Take every line from the listing below that includes "computer" and copy it.

===== GIVEN RECORDS

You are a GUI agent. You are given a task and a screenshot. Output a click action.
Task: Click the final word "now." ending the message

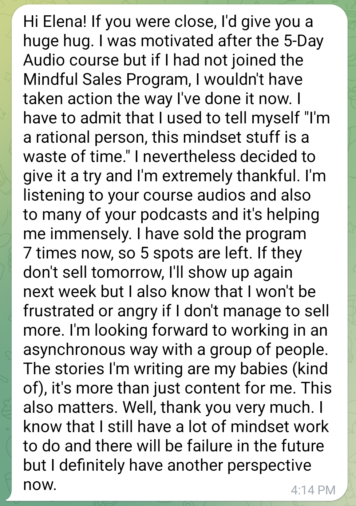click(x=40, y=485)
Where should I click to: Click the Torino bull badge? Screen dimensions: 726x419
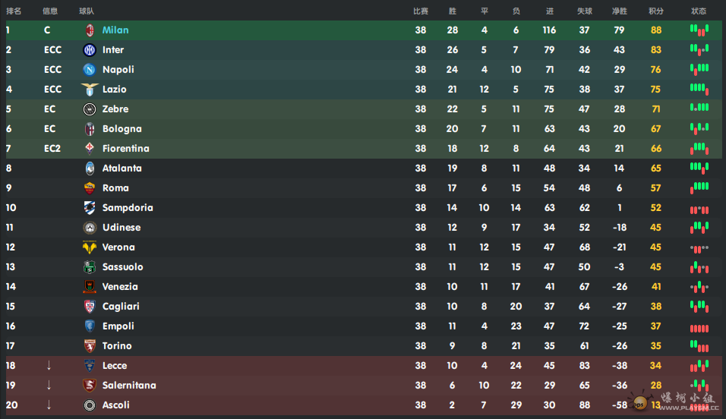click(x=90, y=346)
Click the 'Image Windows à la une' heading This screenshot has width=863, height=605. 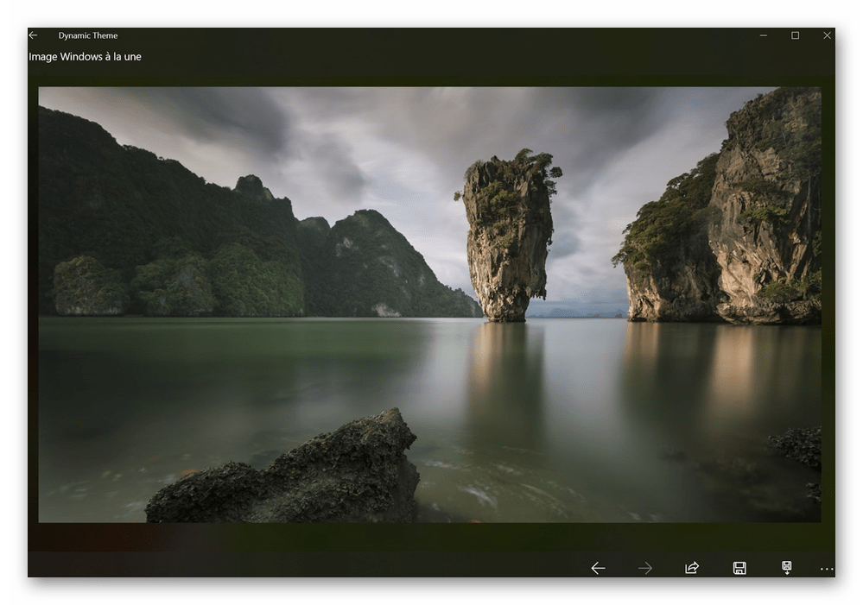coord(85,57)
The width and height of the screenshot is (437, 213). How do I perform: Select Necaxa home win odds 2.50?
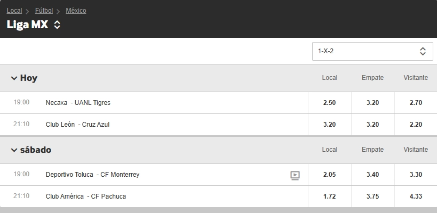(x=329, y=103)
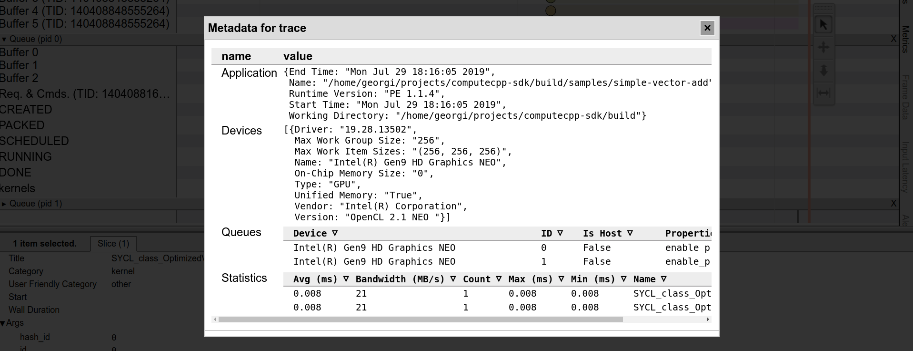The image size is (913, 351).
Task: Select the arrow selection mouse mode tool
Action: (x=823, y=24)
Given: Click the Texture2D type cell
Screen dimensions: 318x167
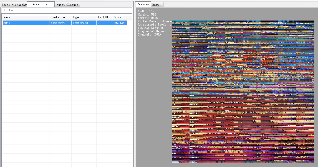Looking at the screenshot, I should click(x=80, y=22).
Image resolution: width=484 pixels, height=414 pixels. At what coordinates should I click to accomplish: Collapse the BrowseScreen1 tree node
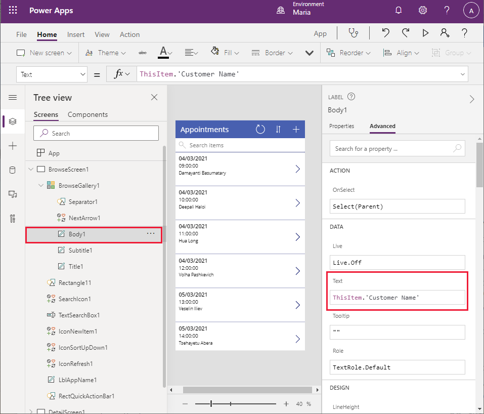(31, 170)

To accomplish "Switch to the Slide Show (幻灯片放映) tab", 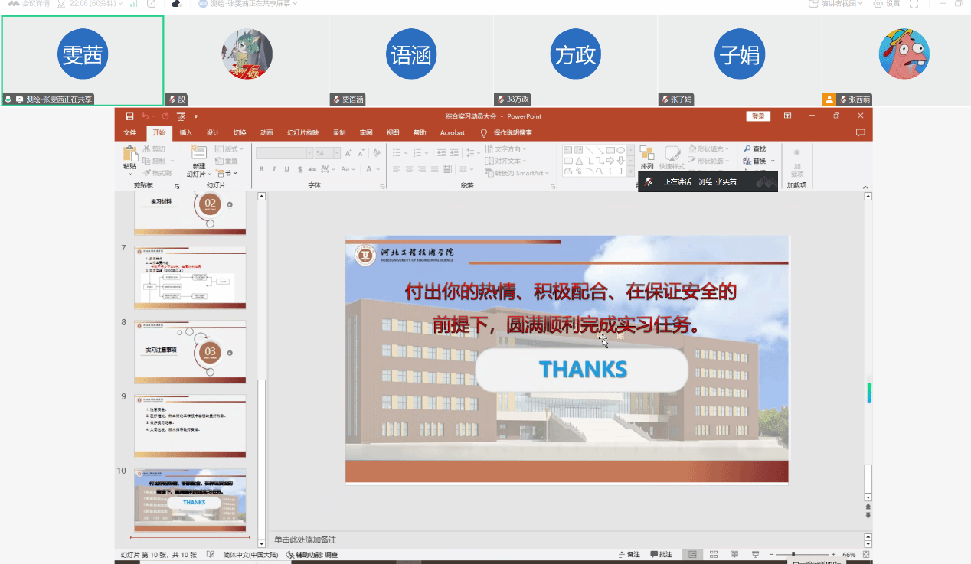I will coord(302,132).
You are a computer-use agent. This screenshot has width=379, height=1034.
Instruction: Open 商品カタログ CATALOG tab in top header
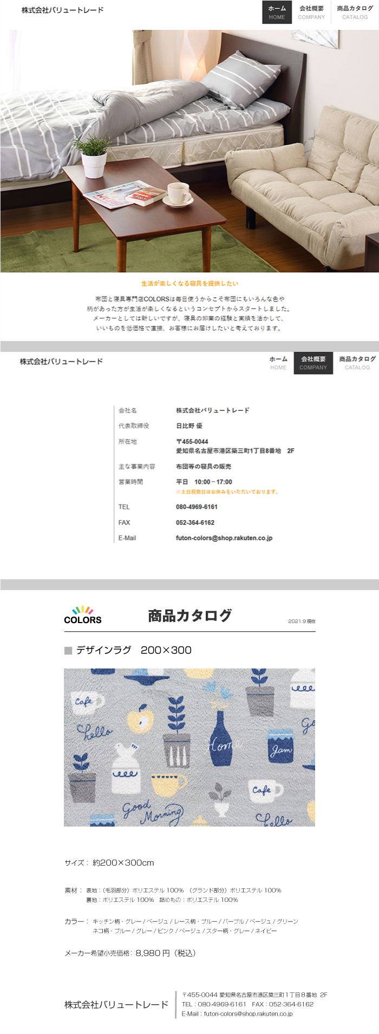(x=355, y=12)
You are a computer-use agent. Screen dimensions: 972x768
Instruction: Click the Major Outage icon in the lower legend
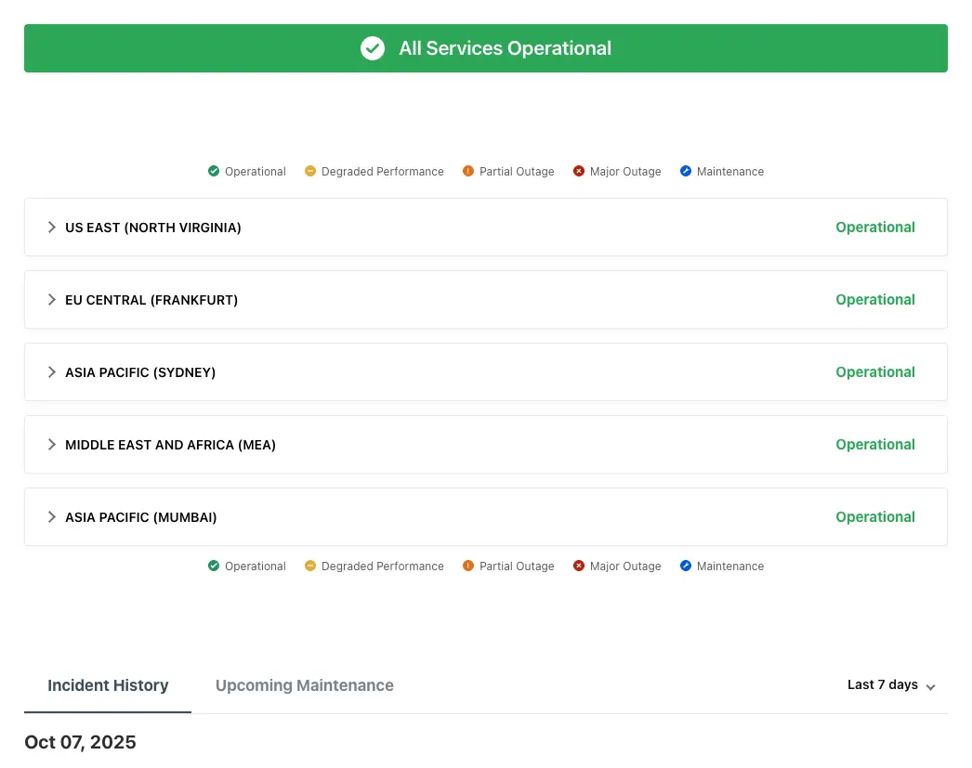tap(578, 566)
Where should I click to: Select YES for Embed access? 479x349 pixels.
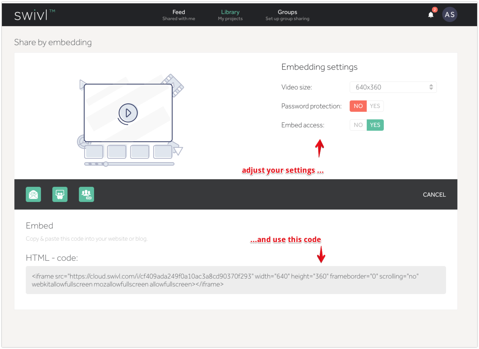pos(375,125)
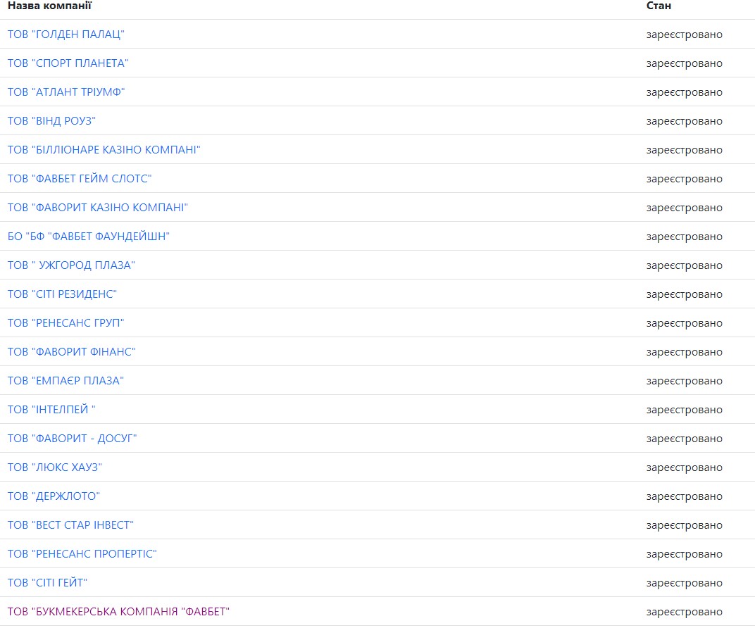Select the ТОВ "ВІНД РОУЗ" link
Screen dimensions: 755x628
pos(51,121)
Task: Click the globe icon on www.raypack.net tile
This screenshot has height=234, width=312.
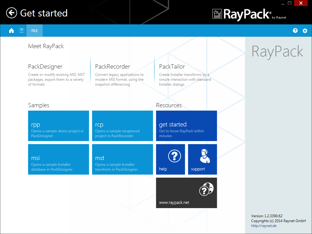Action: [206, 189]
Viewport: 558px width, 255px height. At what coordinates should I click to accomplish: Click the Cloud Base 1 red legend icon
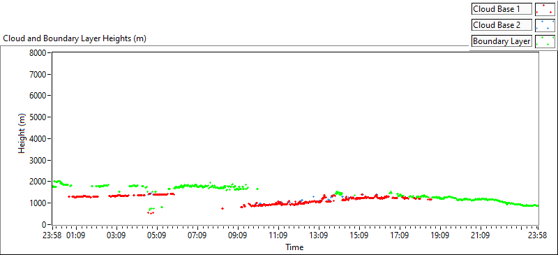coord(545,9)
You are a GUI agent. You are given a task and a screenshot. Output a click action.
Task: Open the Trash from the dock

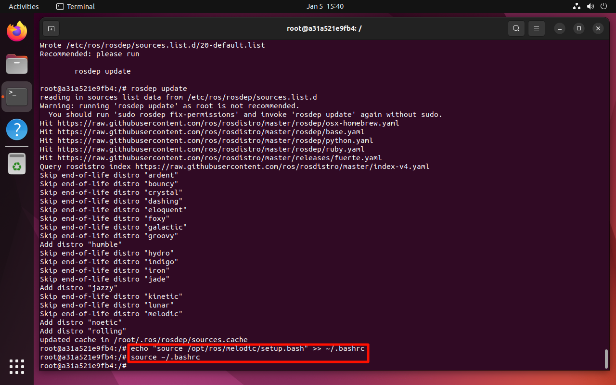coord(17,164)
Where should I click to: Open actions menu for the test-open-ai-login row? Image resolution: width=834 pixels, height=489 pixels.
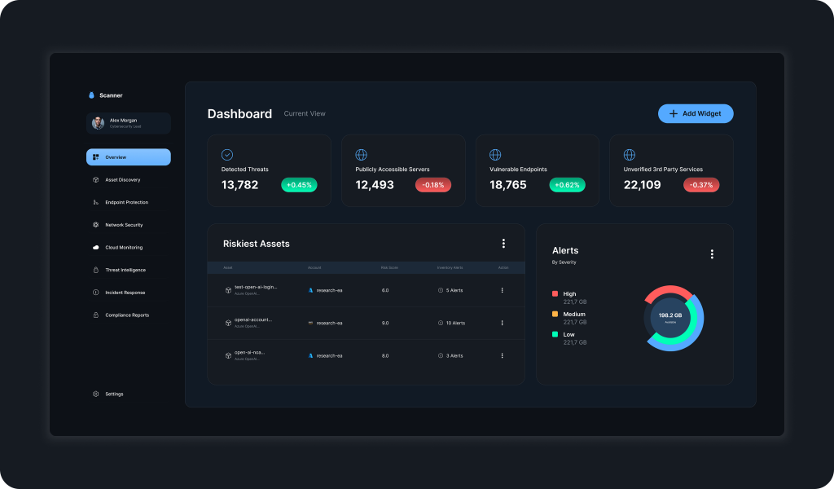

==========

* **REPLY**:
You are a computer-use agent. This screenshot has width=379, height=1034.
You are a computer-use agent. Screen dimensions: 972x768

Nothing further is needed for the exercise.